What to do
Continue the review of the third season of Star Trek from the point at which it ends.

Excerpted text
......

This is, without question, the weakest of the original three seasons. It’s an uneven, often frustrating batch of episodes, with more than a few infamous duds that fans still meme to this day. “Spock’s Brain” kicks things off with one of the most unintentionally hilarious premises in television history (the episode is literally called Spock’s Brain), and sadly, the tone rarely recovers. Episodes range from clunky to laughable, and even when they're trying to make a point—about gender roles, evolution, war, or morality—the execution often stumbles so hard you can hear the tricorder crash to the floor.
And yet… there’s still something there.
For all its missteps, Star Trek never lost the heart of what made it endure. Even in the midst of bargain-bin props and a clearly exhausted production team, it still asked questions. Big questions. Awkwardly phrased questions, sure, but important ones. What does it mean to be human? Can societies evolve without violence? Are we defined by our history or our choices? Episodes like “The Empath,” “The Cloud Minders,” and “Let That Be Your Last Battlefield” may feel dated in execution, but they still swing hard at concepts most shows wouldn't even bunt.
My favorite of the season, “The Savage Curtain,” isn’t flawless—it’s kind of silly, in fact—but there’s something appealing about it. Maybe it’s because it takes the show’s moral core and throws it into a literal battle of ideas, pitting historical figures in a cosmic morality play. It’s ambitious. It’s kind of bonkers. But at least it tries. Which is more than I can say for most TV back then… or now.

......

Records shown
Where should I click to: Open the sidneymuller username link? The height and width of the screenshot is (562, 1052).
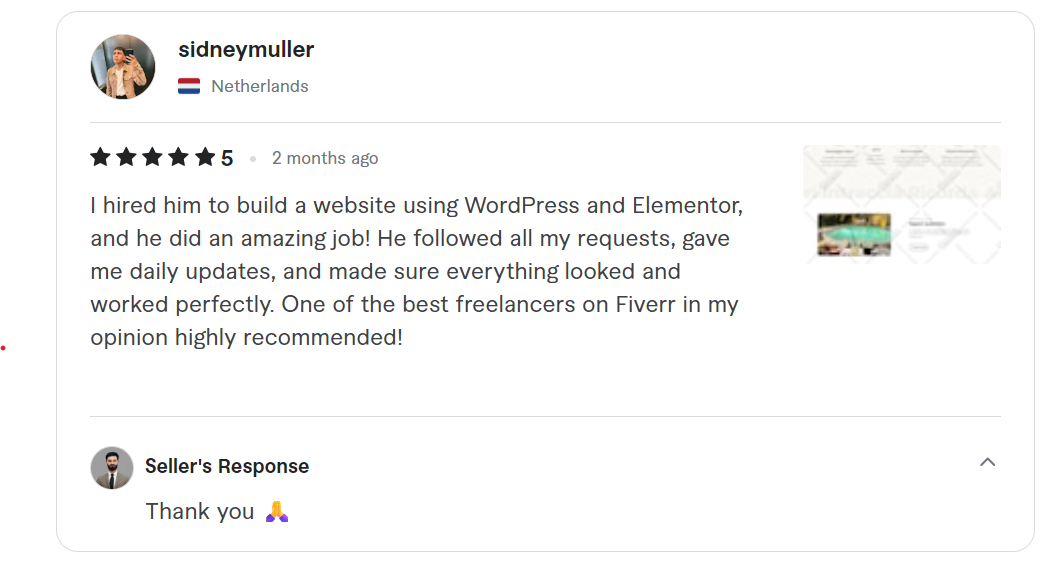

......

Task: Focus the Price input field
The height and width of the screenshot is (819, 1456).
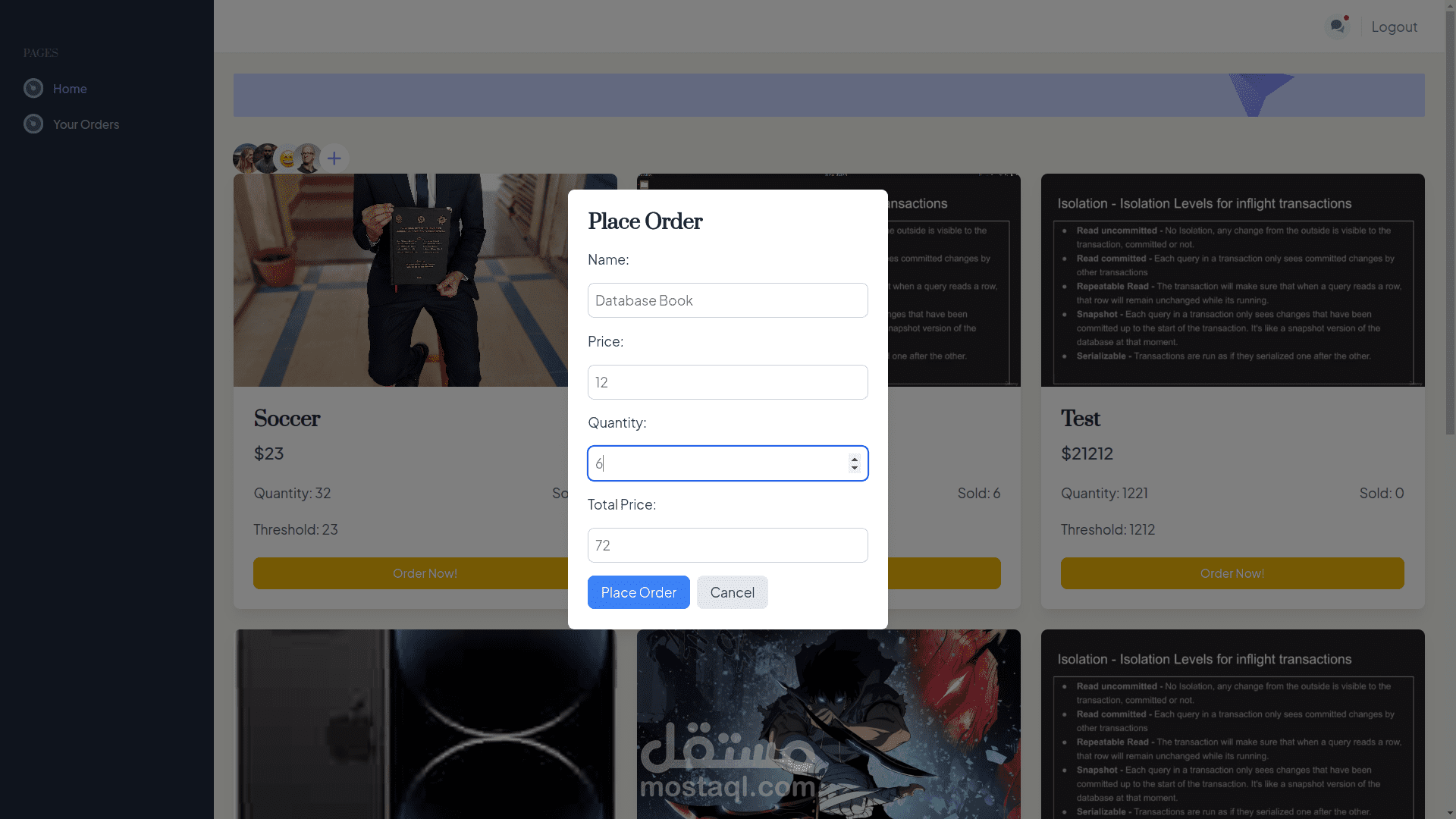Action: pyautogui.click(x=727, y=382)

......

Result of this task
What season three lacks in polish or subtlety, it often makes up for in the sheer boldness of its ideas—even if the execution is pure chaos. I'd take a clunky, compelling Star Trek episode over a slick, shallow one any day. And let’s be honest—would you rather watch a messy moral dilemma with a shirtless Kirk fighting space rock monsters, or 40 minutes of phasers pew-pewing CGI ships in a plot that means nothing?
There are, of course, episodes so bafflingly off-tone (The Way to Eden, I’m looking at you) that they almost feel like fan-made parodies, and the series finale, “Turnabout Intruder,” closes the original run with what can only be described as a deeply uncomfortable whimper. But even that infamous episode accidentally gestures toward a legitimate critique of gender roles—though it gets buried under such mangled dialogue and tone-deaf execution that even Roddenberry probably cringed from afar.
Still, let’s not forget the bigger picture. This was not the end of Star Trek. Far from it. Despite its unceremonious cancellation, Trek refused to stay dead. A few years later, the animated series emerged, bringing back the original voice cast and offering a curious mix of legitimate sci-fi and Saturday morning fever dreams. Then came the films, reinvigorating the franchise and eventually leading to The Next Generation and a sprawling universe that would become a pop culture empire. Season 3 may have been the final frontier for TOS, but it was the launchpad for everything that came after.
In the end, Season 3 is best viewed with tempered expectations. You won’t find a 5/5 here. You’ll find missed opportunities, questionable scripts, and sets held together with chewing gum and optimism. But you’ll also find echoes of what made Star Trek immortal: ideas. Heart. And the unwavering belief that the future could, and should, be better.
Even when it’s wearing a glittery toga and screaming “Brain and brain! What is brain?!”